Assessment. The Temu trajectory deterioration is the multi-quarter concern. Lei's framing of "short-term volatility" + "steady consumer demand" is reassuring on demand but does not address the structural tariff regime impact. Multi-quarter local warehouse transition + merchant adaptation timing uncertain.

3. RMB 100 Billion Support Program — Multi-Quarter Aggressive Deployment

Q2 saw aggressive 100B program deployment continuing without moderation. Initiatives: Duo Duo Premium Produce Program (covering hundreds of agricultural regions), New Quality Merchant Support Program (visiting hundreds of manufacturing belts), Logistics Support Initiative (+40% orders from remote regions), service fee reductions ("millions of merchants saving millions of RMB each year"). The program's multi-quarter framework is committed; profitability impact ongoing.

"This past quarter under the unprecedented investment through the RMB 100 billion support program, significant resources to initiatives such as RMB 10 billion fee reduction program, logistics support initiative and new quality merchant support program. We continue to lower costs and increase efficiencies for millions of merchants, mainly saved millions of RMB each year just from service fee reductions."
— Zhao Jiazhen, Executive Director + Co-CEO

Assessment. The 100B program is continuing as multi-year commitment. Cash position growth to RMB 387.1B signals continued capacity for sustained investment without affecting balance sheet strength. Multi-quarter ecosystem moat building.
=-=-=-=-=
■ TASK A ■
Do the following statements agree with the earnings commentary? (i) The Logistics Support Initiative brought more orders from remote regions. (ii) Deployment of the RMB 100 billion program slowed in Q2. (iii) The cash position grew to RMB 387.1B. For each, answer yes or no and quote the deciding words of the earnings commentary.

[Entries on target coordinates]
=-=-=-=-=
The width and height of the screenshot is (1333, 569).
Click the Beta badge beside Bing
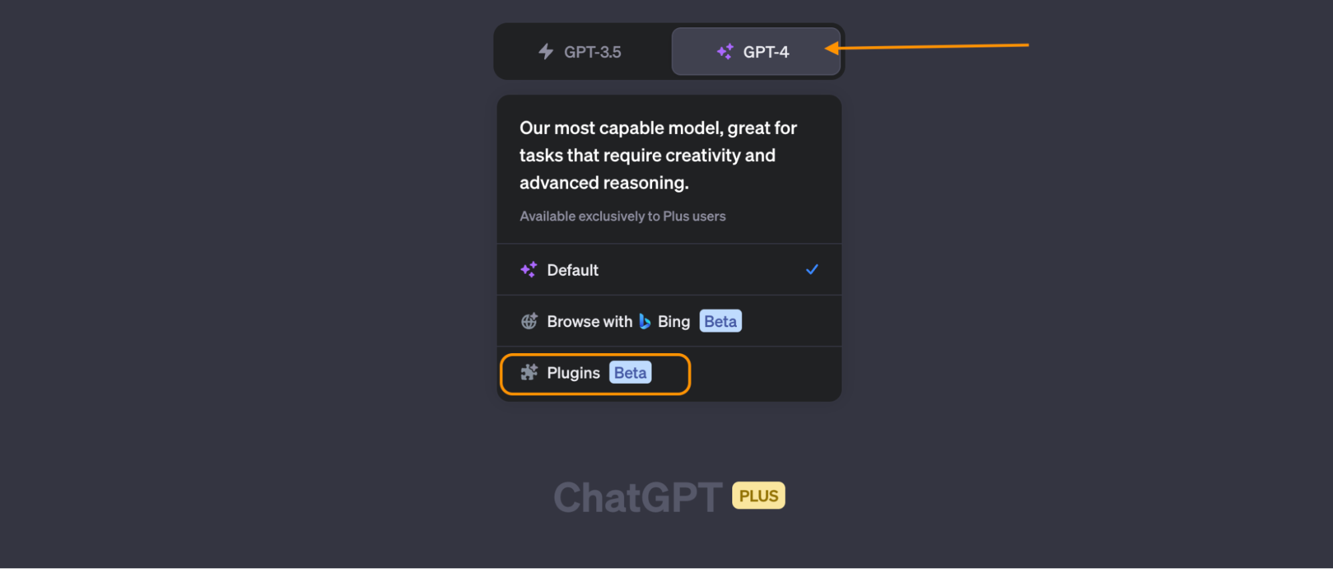point(720,321)
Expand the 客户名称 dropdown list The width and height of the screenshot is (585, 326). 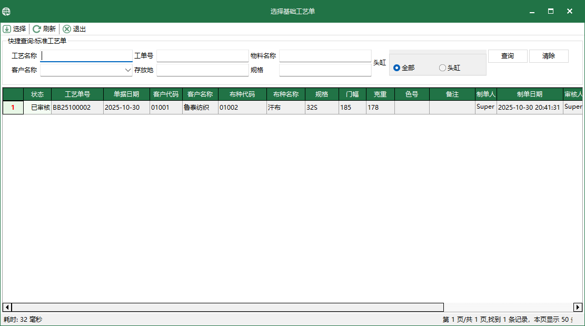pos(128,70)
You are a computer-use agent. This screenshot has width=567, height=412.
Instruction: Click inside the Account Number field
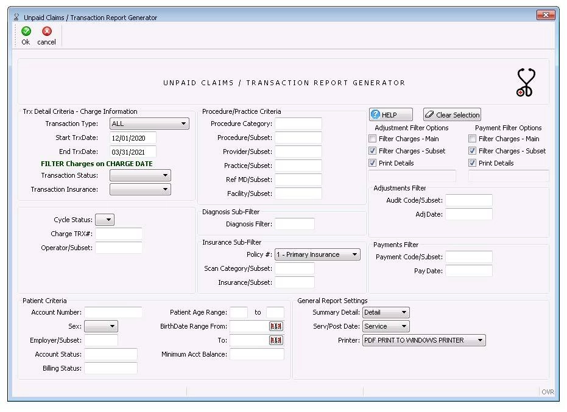click(113, 312)
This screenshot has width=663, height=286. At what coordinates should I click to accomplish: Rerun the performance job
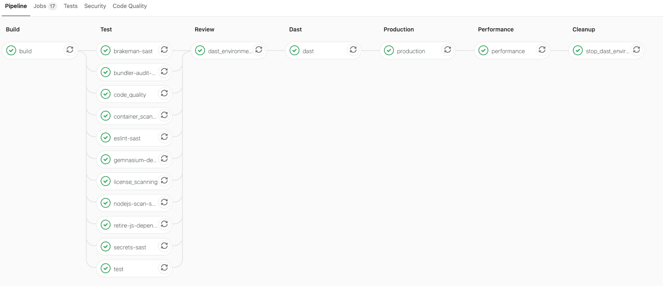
=-=-=-=-=
■ TASK B ■
Which lines of the entries contain the string "This"? Pick out and copy every such line, treating case as significant.

■ FULL OUTPUT A ■
(i) Yes: "Logistics Support Initiative (+40% orders from remote regions)"
(ii) No: "Q2 saw aggressive 100B program deployment continuing without moderation."
(iii) Yes: "Cash position growth to RMB 387.1B"

■ FULL OUTPUT B ■
You are a computer-use agent. This screenshot has width=567, height=412.
This screenshot has width=663, height=286. At what coordinates should I click to accomplish: Rerun the performance job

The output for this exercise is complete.